Par l’Unité d’Investigation Spéciale d’AFRICANOVA.INFO Lieu : Dodoma (Tanzanie), Bujumbura (Burundi), Lilongwe (Malawi), Pékin Date : 19 mars 2026
I. L’État des Lieux : Le « Hold-up » Géologique
En ce début d’année 2026, la transition énergétique mondiale a un centre de gravité : les terres rares. Néodyme, praséodyme, dysprosium… ces noms barbares sont les composants indispensables des aimants permanents pour éoliennes et moteurs de voitures électriques. Si la Chine raffine 90 % de ces métaux, elle a épuisé une partie de ses propres réserves. Le regard de Pékin s’est alors posé sur le rift est-africain.
Le projet « East African Mineral Shield », officiellement un partenariat de développement, est en réalité le plus grand verrouillage minier de l’histoire moderne. Nos enquêteurs ont eu accès à des documents de la China Nonferrous Metal Mining Group (CNMC) montrant que plus de 65 % des gisements exploitables en Tanzanie et au Malawi sont désormais sous contrôle exclusif de joint-ventures où les États africains ne possèdent que 10 % des parts, souvent non décisionnelles.
II. Le Mécanisme : « Infrastructures contre Exclusivité »
Le piège s’est refermé via le financement des infrastructures. Pour rénover le chemin de fer TAZARA (reliant la Zambie au port de Dar es Salaam), la Chine n’a pas demandé de remboursement en cash. Elle a exigé des clauses de gage minier.
« Nous avons signé notre arrêt de mort industrielle », confie un ancien haut fonctionnaire du ministère des mines burundais. « Pour chaque kilomètre de rail posé, nous avons dû céder 50 ans de droits d’exploration exclusive sur un rayon de 50 km autour de la voie. Aujourd’hui, même si une entreprise européenne ou africaine voulait construire une usine de transformation, elle n’aurait pas accès à la roche brute. »
III. L’Impact Local : La Prospérité Invisible
À Lilongwe, au Malawi, les promesses de « villes minières du futur » se sont évaporées. Le dossier révèle un système de « mines en enclave » :

- Main-d’œuvre importée : 70 % des postes techniques sont occupés par des expatriés chinois logés dans des camps fermés.
- Zéro transformation : Contrairement au « Modèle de Perth » (voir Article 9), la roche est concassée sur place et envoyée directement au port de Mombasa sous scellés diplomatiques. L’Afrique ne touche que les taxes à l’exportation, calculées sur des prix de transfert fixés arbitrairement à Pékin.
- Désastre environnemental : L’extraction des terres rares nécessite des acides hautement toxiques. Nos prélèvements dans les nappes phréatiques autour de la mine de Kangankunde montrent des taux de radioactivité et de pollution chimique 400 % supérieurs aux normes de l’OMS.

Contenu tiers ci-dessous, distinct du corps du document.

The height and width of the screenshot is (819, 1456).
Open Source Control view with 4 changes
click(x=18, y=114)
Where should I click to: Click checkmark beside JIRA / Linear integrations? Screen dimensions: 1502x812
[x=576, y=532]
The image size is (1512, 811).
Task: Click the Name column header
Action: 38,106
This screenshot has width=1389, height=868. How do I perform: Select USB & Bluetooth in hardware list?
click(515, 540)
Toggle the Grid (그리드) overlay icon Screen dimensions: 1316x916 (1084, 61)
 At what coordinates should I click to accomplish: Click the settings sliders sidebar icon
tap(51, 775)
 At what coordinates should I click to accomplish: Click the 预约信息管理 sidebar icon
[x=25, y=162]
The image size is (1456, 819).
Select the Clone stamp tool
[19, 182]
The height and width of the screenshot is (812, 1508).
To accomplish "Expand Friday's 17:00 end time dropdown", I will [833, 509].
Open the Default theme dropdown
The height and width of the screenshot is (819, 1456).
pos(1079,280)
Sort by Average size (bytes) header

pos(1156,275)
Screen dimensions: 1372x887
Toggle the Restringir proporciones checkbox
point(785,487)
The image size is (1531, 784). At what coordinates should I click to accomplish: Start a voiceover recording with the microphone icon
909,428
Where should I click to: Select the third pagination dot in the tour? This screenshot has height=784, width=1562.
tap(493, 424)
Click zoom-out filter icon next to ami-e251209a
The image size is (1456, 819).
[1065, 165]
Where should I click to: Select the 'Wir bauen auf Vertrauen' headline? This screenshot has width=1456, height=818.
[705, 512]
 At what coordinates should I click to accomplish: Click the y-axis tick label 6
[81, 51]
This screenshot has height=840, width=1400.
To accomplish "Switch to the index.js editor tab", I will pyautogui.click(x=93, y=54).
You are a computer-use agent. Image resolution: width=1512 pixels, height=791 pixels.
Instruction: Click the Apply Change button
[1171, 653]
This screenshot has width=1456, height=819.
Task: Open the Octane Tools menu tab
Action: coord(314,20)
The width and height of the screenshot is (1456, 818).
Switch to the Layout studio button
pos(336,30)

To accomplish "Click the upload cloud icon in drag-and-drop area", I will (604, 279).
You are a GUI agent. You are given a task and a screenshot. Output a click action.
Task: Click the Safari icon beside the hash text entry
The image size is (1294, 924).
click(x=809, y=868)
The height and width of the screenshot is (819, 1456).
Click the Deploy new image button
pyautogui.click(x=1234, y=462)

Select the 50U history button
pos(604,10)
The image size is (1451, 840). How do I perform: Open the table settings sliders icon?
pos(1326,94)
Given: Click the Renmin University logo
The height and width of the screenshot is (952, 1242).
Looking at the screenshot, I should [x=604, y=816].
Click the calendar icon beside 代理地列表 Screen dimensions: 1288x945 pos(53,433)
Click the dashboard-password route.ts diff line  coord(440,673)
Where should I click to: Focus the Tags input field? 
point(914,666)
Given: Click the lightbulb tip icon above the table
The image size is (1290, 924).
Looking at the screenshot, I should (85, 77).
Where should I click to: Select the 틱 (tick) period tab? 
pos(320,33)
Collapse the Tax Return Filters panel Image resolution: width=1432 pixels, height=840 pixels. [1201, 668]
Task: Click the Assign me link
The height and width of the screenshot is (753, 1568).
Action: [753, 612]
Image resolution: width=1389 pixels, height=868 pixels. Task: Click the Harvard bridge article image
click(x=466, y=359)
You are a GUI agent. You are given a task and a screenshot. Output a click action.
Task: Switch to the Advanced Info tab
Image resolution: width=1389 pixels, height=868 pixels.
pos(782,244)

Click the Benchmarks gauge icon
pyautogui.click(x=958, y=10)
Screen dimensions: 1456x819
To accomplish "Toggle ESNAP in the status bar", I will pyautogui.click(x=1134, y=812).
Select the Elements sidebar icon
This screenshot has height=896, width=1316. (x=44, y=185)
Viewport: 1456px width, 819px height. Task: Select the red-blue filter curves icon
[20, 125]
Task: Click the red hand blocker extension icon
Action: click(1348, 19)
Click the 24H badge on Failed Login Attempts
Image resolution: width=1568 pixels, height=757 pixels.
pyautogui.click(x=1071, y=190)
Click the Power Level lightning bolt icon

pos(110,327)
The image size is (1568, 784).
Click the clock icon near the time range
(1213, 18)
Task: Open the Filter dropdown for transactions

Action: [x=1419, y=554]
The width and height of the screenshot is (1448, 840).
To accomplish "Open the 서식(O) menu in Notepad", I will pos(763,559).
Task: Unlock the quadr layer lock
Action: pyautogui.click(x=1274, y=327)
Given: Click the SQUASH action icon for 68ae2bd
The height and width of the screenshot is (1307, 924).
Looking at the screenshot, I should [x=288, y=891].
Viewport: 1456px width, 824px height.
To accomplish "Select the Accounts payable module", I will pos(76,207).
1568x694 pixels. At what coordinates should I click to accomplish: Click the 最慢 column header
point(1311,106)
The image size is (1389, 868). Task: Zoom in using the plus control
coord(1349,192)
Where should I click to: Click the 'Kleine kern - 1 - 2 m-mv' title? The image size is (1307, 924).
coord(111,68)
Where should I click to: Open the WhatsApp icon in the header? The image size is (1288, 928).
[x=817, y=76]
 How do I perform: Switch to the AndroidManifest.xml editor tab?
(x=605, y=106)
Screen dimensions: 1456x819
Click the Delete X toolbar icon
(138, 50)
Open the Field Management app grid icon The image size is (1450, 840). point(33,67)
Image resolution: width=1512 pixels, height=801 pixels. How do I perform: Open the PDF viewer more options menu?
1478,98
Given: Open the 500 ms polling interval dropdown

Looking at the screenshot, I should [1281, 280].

IV. La Géopolitique du Silence
Pourquoi les gouvernements ne réagissent-ils pas ? Le dossier pointe du doigt une « diplomatie de la dette numérique ». La Chine finance les systèmes de sécurité intérieure et les serveurs gouvernementaux (voir Article 15). Critiquer l’accord minier, c’est risquer un « black-out » administratif ou la coupure des financements de la banque centrale.
V. Perspectives : Vers un « OPEP des Terres Rares » ?
L’UA (Union Africaine) tente désespérément de créer un front commun. L’idée est d’imposer un moratoire : aucune exportation de terre rare sans un raffinage à hauteur de 30 % sur le continent d’ici 2028. Mais avec des contrats verrouillés jusqu’en 2075, la bataille juridique internationale devant l’OMC s’annonce sanglante.